Paul Williams, Professor of Accountint
Paul Williams, Professor of Accounting

For nearly three decades, Paul Williams has remained motivated by his strong belief in the mission of the federal land grant university system – to make higher education available for all citizens – and to a sense of service that eschews what he calls artificial distinctions between teaching, research and service. Instead, he sees education as a transcendent function of all faculty, including education of themselves, their students and their colleagues. He writes in a document for the Holladay Medal that “a faculty member’s contributions are not confined to a single space but are marbled throughout the university and the wider community.”

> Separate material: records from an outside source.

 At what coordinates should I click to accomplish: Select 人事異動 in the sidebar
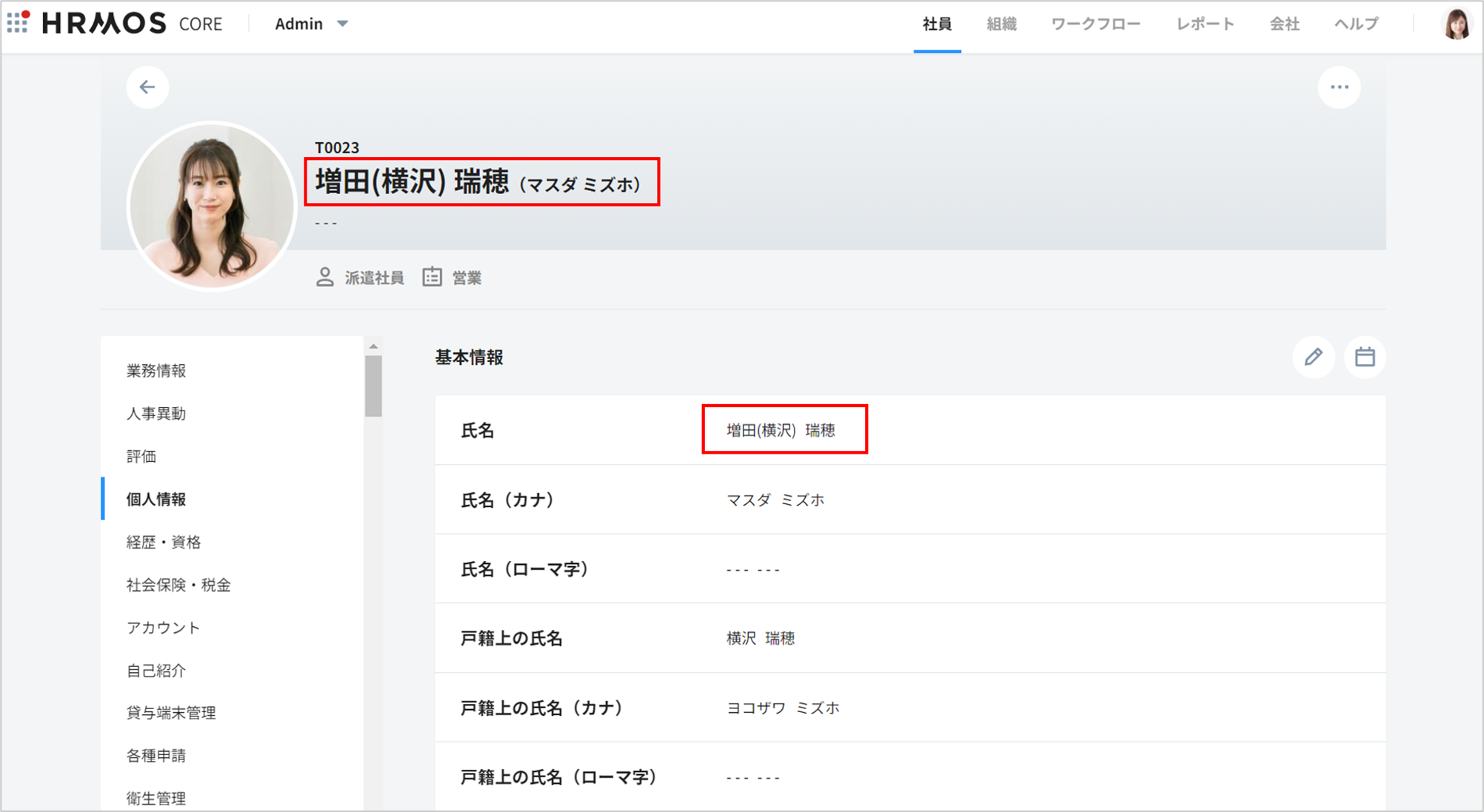point(156,414)
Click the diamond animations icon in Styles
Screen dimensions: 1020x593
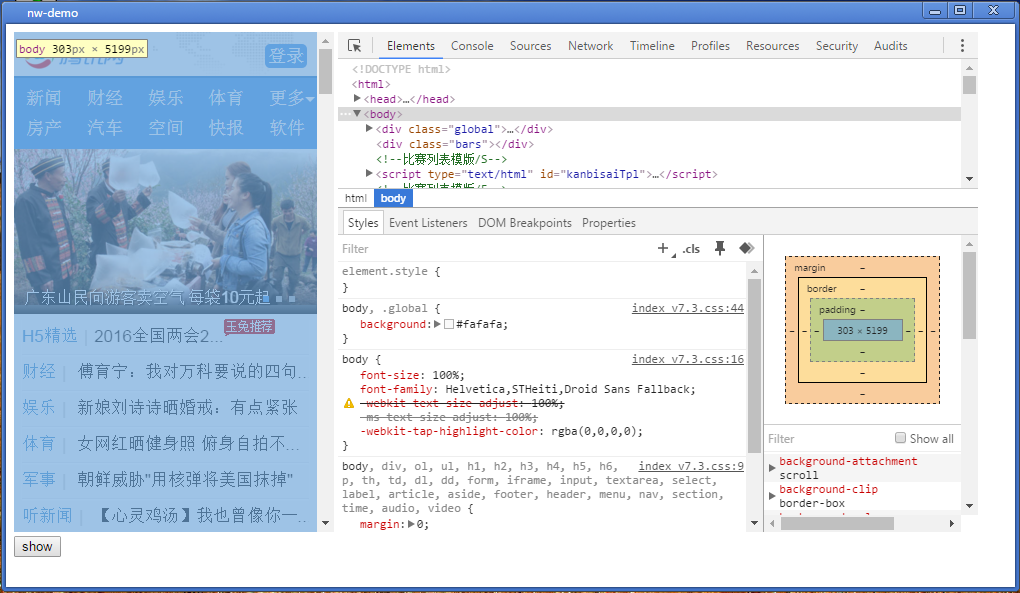pos(746,249)
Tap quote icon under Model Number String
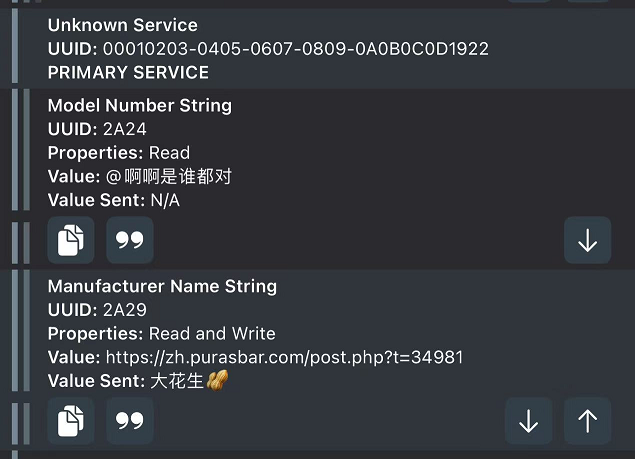635x459 pixels. pos(130,240)
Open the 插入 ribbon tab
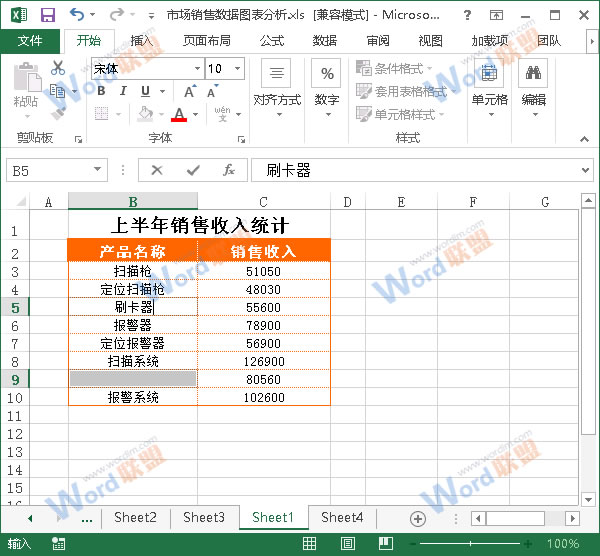This screenshot has height=556, width=600. click(142, 41)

Williams cites a brief paper of his that was published in a scholarly journal. It counted for his research and scholarship portfolio, but had a life that extended beyond the journal because faculty members at other schools used his short essay in their classes to get students to think more critically about the responsibilities of the accounting profession.

Students attending the university’s commencement ceremonies also will hear something that was influenced by Williams’ thinking. Wording used by the chancellor when bestowing baccalaureate degrees incudes the phrase, “… with all the rights, privileges and responsibilities pertaining thereto.” A few years ago, that phrase read, “…with all of the rights, privileges and honors pertaining thereto.”

This change in language, that Williams includes among the ‘invisible things that faculty do that make a difference,’ is a small example of the numerous service activities – small and large – that he has engaged in since joining the NC State faculty as associate professor of accounting in 1977. He became a full professor of accounting in 1988, the first full professor of accounting who did not have a primarily administrative role.

Williams’ contribution to teaching over the past 36 years is notable for its variety and rarity. In addition to teaching traditional accounting courses, such as principles, intermediate, cost, and governmental, Williams has developed and taught courses in areas few are qualified to teach, including accounting theory and integration of accounting practice. He has been recognized for his teaching with the Ernst and Young Faculty Excellence Award in 1999 and Poole College’s Outstanding Teacher Award/Academy of Outstanding Teachers in 2004.

He also has been and continues to be instrumental in reviewing applicants for NC State’s leading scholars and honors programs. He brings his personal experience strong belief in the benefits of student athletic programs to his role in monitoring and managing student athletes. He served two terms as a member of the NC State University Council on Athletics, was two-time chair of their Finance, Facilities, and Personnel sub-committee, chaired their Faculty Academic committee, was a member of the Academic Success subcommittee, and served on two NC State Academic Support Program for Student Athletes search committees.

Williams also is recognized as a premiere accounting and ethics researcher. He is the sole author of 23 of his 47 academic publications; 10 of those were published in the past five years. In the past five years, he also has been an invited panelist in the U.S. and internationally nine times and a keynote speaker twice, and has won numerous research awards.

Williams’ service has included roles as editor or associate editor for two journals and as a member of 12 editorial boards, as well as on numerous committees of the American Accounting Association.

A colleague writing in support of his nomination for the Holladay Medal states, “This is a senior professor who sits at the apex of the interdisciplinary and critical accounting scholarly community internationally. In addition, his service to the American Accounting Association has been prodigious. He has held multiple roles in that body for over 25 years and has made a major longstanding contribution to that peak association in the U.S.A. … What marks him out as a senior professor are his qualities not only as an academic and scholar, but as an ethical, people-oriented human being.”

At NC State, Williams has served three terms as the college’s representative to the NC State Faculty Senate where he contributed to a wide range of committees, including planning and development, equity, the Dean’s Review process, academic and personnel policy, and resources and environment. He currently is serving his fourth term on the UNC Faculty Assembly, representing NC State. He also has served on the University Fee Review committee (2007-14), Budget Advisory committee, Library committees (2012-14), Class Evaluation Implementation teams, and Commencement committees (2009-12).

Williams also was involved in the formation of Poole College, serving as a member of the Jones Committee (1989-90), which led to the creation of the College of Management. He also has served or currently serves on departmental committees for strategic planning, faculty recruiting, administrative search, curriculum, workshops, grants, and awards. He contributed significantly over the years to developing Retention, Promotion, and Tenure policies at the department and university levels, served on AACSB and SACs accreditation committees, and Dean Review and search committees.